16. Process according to any one of the preceding claims, characterized in that the composition (A) does not comprise any chemical oxidizing agent.
17. Process according to any one of Claims 1 to 15, characterized in that the composition (A) comprises at least one chemical oxidizing agent, preferably chosen from hydrogen peroxide, urea peroxide, alkali metal bromates, persalts such as perborates and persulfates, peracids, oxidase enzymes, and mixtures thereof; more preferentially, the chemical oxidizing agent(s) are chosen from hydrogen peroxide, persalts, and mixtures thereof;better still hydrogen peroxide.
18. Process according to any one of the preceding claims, characterized in that step a) is carried out before step b).
19. Process according to any one of Claims 1 to 16 or 18, comprising at least the following steps:(1) a step of preparing a composition (AM) resulting from the extemporaneous mixing:- of a composition (Al) comprising:(i) at least one oxidation dye, preferably as defined in Claim 3,(ii) at least one cationic surfactant TCA as defined in any one of Claims 1 and 5 to 7, (iii) at least one cationic polymer as defined in any one of Claims 1 or 9,(iv) at least one fatty substance CGA as defined in any one of Claims 1 or 11, and said composition (Al) not comprising any chemical oxidizing agent; with - a separate oxidizing composition (O) comprising one or more chemical oxidizing agents; then(2) a step of applying said composition (AM) to the keratin fibres, and(3) a step of applying to the keratin fibres a composition (B) as defined in any one of Claims 1 and 13 to 15;preferably, step (2) is carried out before step (3).

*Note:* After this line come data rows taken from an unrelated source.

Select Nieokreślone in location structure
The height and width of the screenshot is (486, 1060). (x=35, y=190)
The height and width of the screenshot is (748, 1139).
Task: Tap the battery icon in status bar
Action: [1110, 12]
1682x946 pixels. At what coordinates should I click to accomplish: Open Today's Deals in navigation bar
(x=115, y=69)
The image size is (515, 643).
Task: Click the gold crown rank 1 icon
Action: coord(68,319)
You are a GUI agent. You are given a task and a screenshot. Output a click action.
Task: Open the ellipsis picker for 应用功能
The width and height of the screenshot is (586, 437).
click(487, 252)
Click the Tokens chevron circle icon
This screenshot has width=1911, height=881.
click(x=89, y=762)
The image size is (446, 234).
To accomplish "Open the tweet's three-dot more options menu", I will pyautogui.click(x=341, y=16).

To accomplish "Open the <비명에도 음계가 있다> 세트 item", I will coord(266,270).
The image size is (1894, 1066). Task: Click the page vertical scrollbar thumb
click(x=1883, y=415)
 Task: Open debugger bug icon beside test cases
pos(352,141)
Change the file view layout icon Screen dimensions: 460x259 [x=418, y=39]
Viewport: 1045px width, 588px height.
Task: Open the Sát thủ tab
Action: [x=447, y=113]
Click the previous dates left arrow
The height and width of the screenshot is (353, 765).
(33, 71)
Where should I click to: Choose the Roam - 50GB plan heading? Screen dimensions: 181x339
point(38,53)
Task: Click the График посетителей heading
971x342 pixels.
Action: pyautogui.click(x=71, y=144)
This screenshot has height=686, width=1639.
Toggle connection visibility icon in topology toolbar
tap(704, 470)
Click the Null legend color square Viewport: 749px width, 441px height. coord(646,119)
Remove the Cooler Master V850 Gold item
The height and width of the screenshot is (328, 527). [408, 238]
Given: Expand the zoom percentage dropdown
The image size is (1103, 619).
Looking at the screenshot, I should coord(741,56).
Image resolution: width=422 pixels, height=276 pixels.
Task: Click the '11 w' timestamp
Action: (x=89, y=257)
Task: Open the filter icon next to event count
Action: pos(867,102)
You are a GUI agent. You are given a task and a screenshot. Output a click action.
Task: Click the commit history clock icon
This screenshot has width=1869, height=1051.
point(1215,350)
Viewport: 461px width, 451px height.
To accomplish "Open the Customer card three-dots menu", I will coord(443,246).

20. Multi-compartment device comprising:- at least a first compartment containing a composition (A) as defined in any one of Claims 1 to 12 and 16 to 17;- at least a second compartment containing a composition (B) as defined in any one of Claims 1 and 13 to 15; and- optionally at least a third compartment containing an oxidizing composition (O) comprising one or more chemical oxidizing agents as defined in Claim 17.